Não somos nós que vivemos, é Cristo quem vive em nós16. Há uma sede de Deus, um desejo de procurar as suas lágrimas, as suas palavras, o seu sorriso, o seu rosto... Não encontro melhor modo de o dizer que voltar a empregar as frases do salmo: «Quemadmodum desiderat cervus ad fontes aquarum»17: como o veado anseia pelas fontes das águas, assim a minha alma anseia por Vós, meu Deus!
Paz. Sentirmo-nos metidos em Deus, endeusados. Refugiarmo-nos no lado aberto de Cristo. Sabermos que cada um espera ansiosamente o amor de Deus: do Pai, e do Filho, e do Espírito Santo. E o zelo apostólico inflama- -se, aumenta cada dia, porque o bem é difusivo. Queremos semear a alegria e a paz no mundo inteiro, regar todas as almas com as águas redentoras que brotam do lado aberto de Cristo, fazer todas as coisas por amor. Então, não há tristezas, nem penas, nem dores; elas desaparecem quando se aceita deveras a vontade de Deus, quando se cumprem com gosto os seus desejos, como fazem os filhos fiéis, ainda que os nervos se esgotem e o suplício pareça insuportável.
A conversa fraterna
Estou persuadido de que, neste momento, há muitas almas que se perdem por não se servirem dos meios. Por isso, a confissão faz um grande bem e, além de ser um sacramento instituído por Jesus Cristo, é – até psicologicamente – um remédio colossal para ajudar as almas. Nós, além disso, temos a conversa fraterna com o diretor, que surgiu com espontaneidade, com naturalidade, como brota uma fonte: a água está ali, e não pode deixar de brotar, porque faz parte da nossa vida.

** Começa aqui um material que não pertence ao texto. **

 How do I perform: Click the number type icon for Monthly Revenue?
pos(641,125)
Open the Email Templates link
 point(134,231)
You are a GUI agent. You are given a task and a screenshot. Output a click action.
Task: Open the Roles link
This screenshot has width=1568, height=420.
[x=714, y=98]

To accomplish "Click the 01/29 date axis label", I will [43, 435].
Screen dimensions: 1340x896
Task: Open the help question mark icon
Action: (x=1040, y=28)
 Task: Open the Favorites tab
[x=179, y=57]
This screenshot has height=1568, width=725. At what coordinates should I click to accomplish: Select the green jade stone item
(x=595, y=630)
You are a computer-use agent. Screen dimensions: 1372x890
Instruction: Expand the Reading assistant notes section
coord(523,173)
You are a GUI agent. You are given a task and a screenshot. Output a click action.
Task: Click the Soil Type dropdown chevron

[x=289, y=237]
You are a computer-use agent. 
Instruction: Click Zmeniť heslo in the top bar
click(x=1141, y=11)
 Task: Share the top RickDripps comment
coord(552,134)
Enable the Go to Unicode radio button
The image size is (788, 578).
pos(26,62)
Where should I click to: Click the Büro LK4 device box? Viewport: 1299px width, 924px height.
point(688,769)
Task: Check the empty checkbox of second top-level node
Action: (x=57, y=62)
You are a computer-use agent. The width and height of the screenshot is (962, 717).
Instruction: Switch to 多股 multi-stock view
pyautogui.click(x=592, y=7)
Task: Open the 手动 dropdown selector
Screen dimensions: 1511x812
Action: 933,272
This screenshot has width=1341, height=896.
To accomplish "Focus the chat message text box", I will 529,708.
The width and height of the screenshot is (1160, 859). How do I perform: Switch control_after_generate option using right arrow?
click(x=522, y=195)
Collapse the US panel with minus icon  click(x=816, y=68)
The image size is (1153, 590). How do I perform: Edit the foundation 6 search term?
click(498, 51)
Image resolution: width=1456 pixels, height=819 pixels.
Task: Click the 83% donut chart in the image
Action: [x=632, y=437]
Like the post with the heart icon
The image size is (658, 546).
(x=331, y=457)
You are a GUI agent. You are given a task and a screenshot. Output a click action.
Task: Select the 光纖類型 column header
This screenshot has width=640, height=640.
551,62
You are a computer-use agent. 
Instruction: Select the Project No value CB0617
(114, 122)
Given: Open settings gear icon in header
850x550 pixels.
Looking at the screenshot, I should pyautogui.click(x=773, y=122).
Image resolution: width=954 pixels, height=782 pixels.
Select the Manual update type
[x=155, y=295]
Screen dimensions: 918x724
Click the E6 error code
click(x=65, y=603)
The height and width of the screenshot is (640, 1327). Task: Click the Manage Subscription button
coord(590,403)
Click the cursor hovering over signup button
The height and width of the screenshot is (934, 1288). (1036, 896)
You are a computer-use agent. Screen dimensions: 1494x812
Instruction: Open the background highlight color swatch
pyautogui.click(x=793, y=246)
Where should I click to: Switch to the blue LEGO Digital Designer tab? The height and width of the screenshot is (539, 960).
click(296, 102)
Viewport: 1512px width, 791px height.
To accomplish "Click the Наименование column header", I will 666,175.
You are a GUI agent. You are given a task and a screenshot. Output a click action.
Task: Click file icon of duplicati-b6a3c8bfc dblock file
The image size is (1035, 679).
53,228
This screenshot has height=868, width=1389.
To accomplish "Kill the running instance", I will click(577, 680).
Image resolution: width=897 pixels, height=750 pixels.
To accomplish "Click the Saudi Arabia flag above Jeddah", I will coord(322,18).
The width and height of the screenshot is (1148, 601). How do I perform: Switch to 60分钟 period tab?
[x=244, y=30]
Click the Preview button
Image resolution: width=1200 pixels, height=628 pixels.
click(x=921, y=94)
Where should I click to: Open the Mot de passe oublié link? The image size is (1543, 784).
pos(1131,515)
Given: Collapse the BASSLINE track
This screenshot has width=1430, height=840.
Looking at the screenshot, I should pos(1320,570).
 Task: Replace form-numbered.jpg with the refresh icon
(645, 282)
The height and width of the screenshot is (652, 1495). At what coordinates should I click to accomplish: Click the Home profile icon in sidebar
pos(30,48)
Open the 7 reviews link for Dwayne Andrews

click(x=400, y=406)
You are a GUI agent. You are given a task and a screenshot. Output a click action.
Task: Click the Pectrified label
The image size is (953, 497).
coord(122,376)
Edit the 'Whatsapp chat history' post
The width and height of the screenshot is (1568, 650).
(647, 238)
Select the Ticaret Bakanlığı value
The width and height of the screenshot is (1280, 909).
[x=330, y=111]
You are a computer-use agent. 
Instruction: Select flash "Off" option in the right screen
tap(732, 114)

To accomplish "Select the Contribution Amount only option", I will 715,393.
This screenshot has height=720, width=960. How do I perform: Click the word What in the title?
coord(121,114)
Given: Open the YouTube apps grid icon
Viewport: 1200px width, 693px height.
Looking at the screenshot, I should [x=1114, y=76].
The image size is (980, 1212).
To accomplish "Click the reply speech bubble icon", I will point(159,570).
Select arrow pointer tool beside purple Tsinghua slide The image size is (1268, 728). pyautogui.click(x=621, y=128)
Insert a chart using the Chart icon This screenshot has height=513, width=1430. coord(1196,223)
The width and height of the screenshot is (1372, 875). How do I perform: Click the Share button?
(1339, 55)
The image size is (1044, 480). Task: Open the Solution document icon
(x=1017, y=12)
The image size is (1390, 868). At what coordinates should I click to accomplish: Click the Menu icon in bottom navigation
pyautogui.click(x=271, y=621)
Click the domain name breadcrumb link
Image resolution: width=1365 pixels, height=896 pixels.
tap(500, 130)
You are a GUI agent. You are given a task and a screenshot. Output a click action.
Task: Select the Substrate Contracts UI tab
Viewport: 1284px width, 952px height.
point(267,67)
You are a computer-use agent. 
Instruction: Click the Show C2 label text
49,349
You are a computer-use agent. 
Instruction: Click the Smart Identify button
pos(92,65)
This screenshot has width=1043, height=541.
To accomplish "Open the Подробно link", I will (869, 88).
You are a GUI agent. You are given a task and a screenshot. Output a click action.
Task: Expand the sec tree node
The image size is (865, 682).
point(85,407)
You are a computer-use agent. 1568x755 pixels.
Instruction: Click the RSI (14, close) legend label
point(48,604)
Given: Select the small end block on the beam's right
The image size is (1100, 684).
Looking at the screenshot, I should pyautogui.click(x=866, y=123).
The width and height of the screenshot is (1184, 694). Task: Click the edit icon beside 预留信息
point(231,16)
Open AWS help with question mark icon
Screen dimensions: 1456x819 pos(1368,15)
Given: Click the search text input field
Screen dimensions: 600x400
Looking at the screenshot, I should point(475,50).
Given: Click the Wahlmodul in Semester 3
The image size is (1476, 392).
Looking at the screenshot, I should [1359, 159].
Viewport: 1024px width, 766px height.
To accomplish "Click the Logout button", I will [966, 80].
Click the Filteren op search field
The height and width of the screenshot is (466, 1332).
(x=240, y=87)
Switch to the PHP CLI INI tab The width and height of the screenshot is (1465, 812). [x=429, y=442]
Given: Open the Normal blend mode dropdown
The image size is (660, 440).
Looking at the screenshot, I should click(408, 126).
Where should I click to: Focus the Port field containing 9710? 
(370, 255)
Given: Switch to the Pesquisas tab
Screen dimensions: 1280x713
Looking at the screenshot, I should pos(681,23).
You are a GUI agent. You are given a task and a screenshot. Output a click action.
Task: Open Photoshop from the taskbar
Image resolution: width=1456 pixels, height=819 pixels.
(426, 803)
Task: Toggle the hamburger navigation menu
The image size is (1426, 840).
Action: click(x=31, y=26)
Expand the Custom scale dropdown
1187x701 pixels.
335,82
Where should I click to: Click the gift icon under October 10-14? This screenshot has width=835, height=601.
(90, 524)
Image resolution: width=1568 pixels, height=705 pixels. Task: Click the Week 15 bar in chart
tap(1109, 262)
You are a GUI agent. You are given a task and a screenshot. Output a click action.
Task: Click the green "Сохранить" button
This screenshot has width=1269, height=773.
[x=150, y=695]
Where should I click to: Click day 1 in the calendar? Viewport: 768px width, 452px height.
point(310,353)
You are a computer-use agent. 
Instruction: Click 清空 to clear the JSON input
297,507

Como foi que nasceu esse costume, nos primeiros anos? Eu era o único sacerdote da Obra, e não queria confessar os vossos irmãos, porque, se os confessasse, ficaria atado de pés e mãos: não poderia dar-lhes qualquer indicação, a não ser na confissão seguinte. Por isso, mandava-os confessar-se com quem quisessem. Eles sofriam muito, porque, quando se acusavam, por exemplo, de ter descuidado o exame ou de outra pequena falta, havia sacerdotes lhes respondiam com brusquidão ou em tom de troça: mas isso não é pecado! E os que eram bons sacerdotes, ou religiosos com bom espírito – o espírito deles –, perguntavam-lhes: o senhor não terá vocação para nós...?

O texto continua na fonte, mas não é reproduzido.